Transatlantisches Freihandelsabkommen TTIP

Seit Juli 2013 verhandeln EU und die USA über den Abbau von Handelshemmnissen im Rahmen eines Transatlantic Trade and Investment Partnership (TTIP). Heftige Kritik kommt wegen mangelnder demokratischer Kontrolle sowie wegen Befürchtungen, Umwelt- und Gesundheitsstandards könnten abgesenkt oder untergraben werden.
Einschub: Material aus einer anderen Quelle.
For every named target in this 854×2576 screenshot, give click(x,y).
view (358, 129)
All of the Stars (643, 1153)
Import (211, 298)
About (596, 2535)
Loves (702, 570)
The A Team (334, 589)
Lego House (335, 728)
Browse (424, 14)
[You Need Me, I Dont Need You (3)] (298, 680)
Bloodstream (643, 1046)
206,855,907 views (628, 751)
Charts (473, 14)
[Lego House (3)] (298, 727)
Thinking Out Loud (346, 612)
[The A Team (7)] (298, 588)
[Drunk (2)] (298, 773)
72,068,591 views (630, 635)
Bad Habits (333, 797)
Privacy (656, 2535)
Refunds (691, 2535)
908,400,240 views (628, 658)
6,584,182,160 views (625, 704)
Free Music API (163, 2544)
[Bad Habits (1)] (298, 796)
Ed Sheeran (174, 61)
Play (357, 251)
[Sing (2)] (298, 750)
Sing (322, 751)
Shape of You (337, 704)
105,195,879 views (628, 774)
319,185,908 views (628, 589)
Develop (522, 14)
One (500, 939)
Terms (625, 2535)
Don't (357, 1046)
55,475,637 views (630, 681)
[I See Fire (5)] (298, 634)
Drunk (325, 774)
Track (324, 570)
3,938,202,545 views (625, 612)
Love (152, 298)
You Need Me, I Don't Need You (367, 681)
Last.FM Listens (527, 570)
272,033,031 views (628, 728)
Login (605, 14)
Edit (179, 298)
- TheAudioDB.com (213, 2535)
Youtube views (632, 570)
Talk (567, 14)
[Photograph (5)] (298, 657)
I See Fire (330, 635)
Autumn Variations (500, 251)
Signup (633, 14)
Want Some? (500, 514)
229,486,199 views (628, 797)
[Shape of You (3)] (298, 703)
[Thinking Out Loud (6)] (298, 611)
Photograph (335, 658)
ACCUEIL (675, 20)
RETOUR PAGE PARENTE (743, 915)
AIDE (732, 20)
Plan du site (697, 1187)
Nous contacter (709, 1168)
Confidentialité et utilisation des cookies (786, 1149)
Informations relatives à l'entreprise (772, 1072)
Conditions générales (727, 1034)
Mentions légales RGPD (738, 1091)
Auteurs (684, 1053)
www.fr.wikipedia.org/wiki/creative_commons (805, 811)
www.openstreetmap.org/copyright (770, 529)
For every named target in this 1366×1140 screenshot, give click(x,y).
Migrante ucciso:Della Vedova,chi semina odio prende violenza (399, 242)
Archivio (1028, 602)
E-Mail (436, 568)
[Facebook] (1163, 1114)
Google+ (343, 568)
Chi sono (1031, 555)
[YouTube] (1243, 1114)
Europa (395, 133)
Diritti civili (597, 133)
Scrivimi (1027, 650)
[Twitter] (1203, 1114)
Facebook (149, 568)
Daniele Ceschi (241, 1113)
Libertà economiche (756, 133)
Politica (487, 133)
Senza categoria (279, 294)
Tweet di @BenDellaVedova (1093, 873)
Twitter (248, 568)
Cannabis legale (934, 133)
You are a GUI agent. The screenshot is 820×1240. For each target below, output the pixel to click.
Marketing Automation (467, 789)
Grillos Warnungen kommen zu einer Zeit, in der vor allem die Deutschen mehrheitlich nichts gutes von dem geplanten Abkommen erwarten. In einer Umfrage des Meinungsforschungsinstituts YouGov bezeichneten 43 Prozent der befragten TTIP als "schlecht für ihr Land". Vom Gegenteil waren demnach nur 26 Prozent überzeugt. In den sieben untersuchten europäischen Ländern stößt das Abkommen sonst nur noch in Frankreich mehrheitlich auf Ablehnung. Nicht in dem Maße geteilt werden diese Ängste in den fünf anderen untersuchten Ländern Großbritannien, Dänemark, Schweden, Finnland und dem Nicht-EU-Staat Norwegen.

Knapp zwei Drittel (63 Prozent) der befragten Deutschen würden sich der Umfrage zufolge transparentere Verhandlungen wünschen. Damit liegen sie vor Frankreich (59) und Finnland (58 Prozent). Auffällig ist jeweils der hohe Anteil derjenigen, die keine Meinung dazu haben, ob TTIP insgesamt nun gut oder schlecht für ihr Land ist. "Ich weiß nicht", sagen in Norwegen zwei Drittel der Befragten (66 Prozent), in Großbritannien sind es 62, in Dänemark 61 Prozent. In Deutschland sind es dagegen 30 Prozent.

Kritik an den mit den Verhandlungen verbundenen Versprechungen kommt dagegen von Verbraucherschützern und aus der Opposition. Sie fordern mehr Realismus bezüglich der erwarteten Wachstumsimpulse: "Ungenaue Prognosen und der schludrige Umgang mit den Zahlen schürt Unsicherheit und Misstrauen", sagte Klaus Müller, Vorstand der Verbraucherzentrale Bundesverband, der dpa.

"Auswirkungen eines Freihandelsabkommens lassen sich nicht auf den Cent genau beziffern und es wird Gewinner- und Verliererbranchen geben." Zuvor hatte unter anderem der Bundesverband der Deutschen Industrie Aussagen, es seien in der EU jährliche Wachstumsimpulse von 100 Milliarden Euro zu erwarten, kassiert. Auch die CDU steht in der Kritik, weil sie in einer Broschüre von 400.000 bis 1,3 Millionen zusätzlichen Arbeitsplätzen ausgeht. Laut Studien könnten es aber auch nur 18.000 in der EU und den USA werden. Die Grünen und die Organisation Foodwatch forderten eine Korrektur, die CDU will an den Angaben festhalten.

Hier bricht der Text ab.